In this study, we demonstrate that PEDF is overexpressed in esophageal cancer tissues and cells compared to normal human counterparts. These results are consistent with studies of other cancers, such as prostate cancer (31). Previous studies have shown that the abnormal expression of PEDF is closely related to the pathological process of tumor development, including proliferation, migration, invasion, and apoptosis (32). shRNA-mediated knockdown of PEDF was reported to be effective in inhibiting the growth of melanoma (33). We investigated the impact of knockdown of PEDF on the progression of esophageal cancer in vitro and in vivo. The results showed that shRNA-mediated reduction of PEDF significantly inhibited the proliferation and invasion of esophageal cancer cells and induced apoptosis. In vivo experiments further confirmed that shRNA-mediated PEDF knockdown significantly blocked xenograft esophageal tumor growth. Our results demonstrated that PEDF plays a role in the development of esophageal cancer. However, there was a report shown that PEDF may have potent antiangiogenic and antitumor effects in ESCC cells naturally not secreting endogenous PEDF, in the cell line secreting endogenous PEDF, there is no inhibition of angiogenesis and no subsequent antitumor properties (34).

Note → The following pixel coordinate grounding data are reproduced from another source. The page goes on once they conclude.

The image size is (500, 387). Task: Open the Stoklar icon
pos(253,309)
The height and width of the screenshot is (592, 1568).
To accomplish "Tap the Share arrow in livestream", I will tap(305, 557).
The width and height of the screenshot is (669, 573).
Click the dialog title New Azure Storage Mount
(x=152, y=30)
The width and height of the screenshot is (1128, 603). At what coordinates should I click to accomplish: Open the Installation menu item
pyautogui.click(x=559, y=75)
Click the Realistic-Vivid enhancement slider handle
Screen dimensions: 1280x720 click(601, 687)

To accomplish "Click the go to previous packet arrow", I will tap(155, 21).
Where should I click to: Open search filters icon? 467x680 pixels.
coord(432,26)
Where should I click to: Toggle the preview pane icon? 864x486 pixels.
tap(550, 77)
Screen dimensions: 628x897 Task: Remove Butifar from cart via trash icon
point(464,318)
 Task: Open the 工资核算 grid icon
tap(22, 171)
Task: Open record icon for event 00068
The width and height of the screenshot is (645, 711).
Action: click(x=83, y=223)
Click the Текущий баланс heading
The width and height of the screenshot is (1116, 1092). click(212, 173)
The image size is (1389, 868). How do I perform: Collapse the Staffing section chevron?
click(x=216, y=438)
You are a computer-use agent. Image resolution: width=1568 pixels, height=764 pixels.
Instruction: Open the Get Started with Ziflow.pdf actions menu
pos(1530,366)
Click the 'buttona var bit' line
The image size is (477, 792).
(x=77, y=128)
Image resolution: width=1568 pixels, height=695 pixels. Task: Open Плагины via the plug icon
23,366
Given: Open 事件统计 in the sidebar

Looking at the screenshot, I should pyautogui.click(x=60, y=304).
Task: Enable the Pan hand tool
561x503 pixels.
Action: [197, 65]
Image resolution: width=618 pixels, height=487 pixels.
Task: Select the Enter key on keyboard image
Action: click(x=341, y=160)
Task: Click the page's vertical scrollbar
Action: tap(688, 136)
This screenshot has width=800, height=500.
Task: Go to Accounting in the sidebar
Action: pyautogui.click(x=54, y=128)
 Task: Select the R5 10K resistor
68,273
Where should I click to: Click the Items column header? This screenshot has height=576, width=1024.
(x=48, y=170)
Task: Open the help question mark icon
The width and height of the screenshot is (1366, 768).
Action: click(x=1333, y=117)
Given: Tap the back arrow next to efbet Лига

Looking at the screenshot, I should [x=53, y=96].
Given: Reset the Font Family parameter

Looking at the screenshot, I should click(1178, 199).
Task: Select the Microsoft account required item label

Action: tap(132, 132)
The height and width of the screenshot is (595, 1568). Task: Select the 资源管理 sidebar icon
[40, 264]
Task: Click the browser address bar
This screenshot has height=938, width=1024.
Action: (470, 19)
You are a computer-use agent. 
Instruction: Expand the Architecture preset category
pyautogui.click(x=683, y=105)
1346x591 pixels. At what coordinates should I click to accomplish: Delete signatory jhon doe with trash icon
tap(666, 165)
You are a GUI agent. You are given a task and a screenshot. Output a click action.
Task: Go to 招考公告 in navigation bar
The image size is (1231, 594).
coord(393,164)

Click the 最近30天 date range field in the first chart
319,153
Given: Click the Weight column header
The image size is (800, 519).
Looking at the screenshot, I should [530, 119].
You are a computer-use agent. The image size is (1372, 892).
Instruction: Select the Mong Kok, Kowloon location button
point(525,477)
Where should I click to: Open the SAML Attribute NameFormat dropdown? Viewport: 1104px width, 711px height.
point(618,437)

Taken together, our study showed that PEDF expression is significantly increased in esophageal cancer tissues and cells. Knockdown of PEDF significantly inhibited esophageal cancer cell proliferation and tumourigenesis both in vitro and in vivo. Therefore, PEDF may serve as a prognostic biomarker and potential therapeutic target for esophageal cancer.

Data Availability Statement

All datasets generated for this study are included in the article/supplementary material.

Ethics Statement

The studies involving human participants were reviewed and approved by the Ethics Committee of the Affiliated Huaian No.1 People's Hospital of Nanjing Medical University. The patients/participants provided their written informed consent to participate in this study. The animal study was reviewed and approved by Ethics committee of The Affiliated Huaian No.1 People's Hospital of Nanjing Medical University.

Author Contributions

D-RT performed experiments and drafted the manuscript. CL-L carried out the cell culture. K-PX participated in the design. Q-QW, Q-YC, and J-JL collected tissue specimens. JJ carried out the Western blot analysis. BZ participated in Transwell invasion study. BG processed specimens. J-QZ conceived the study, coordination, and edited the manuscript. All authors read and approved the study.

Conflict of Interest

The authors declare that the research was conducted in the absence of any commercial or financial relationships that could be construed as a potential conflict of interest.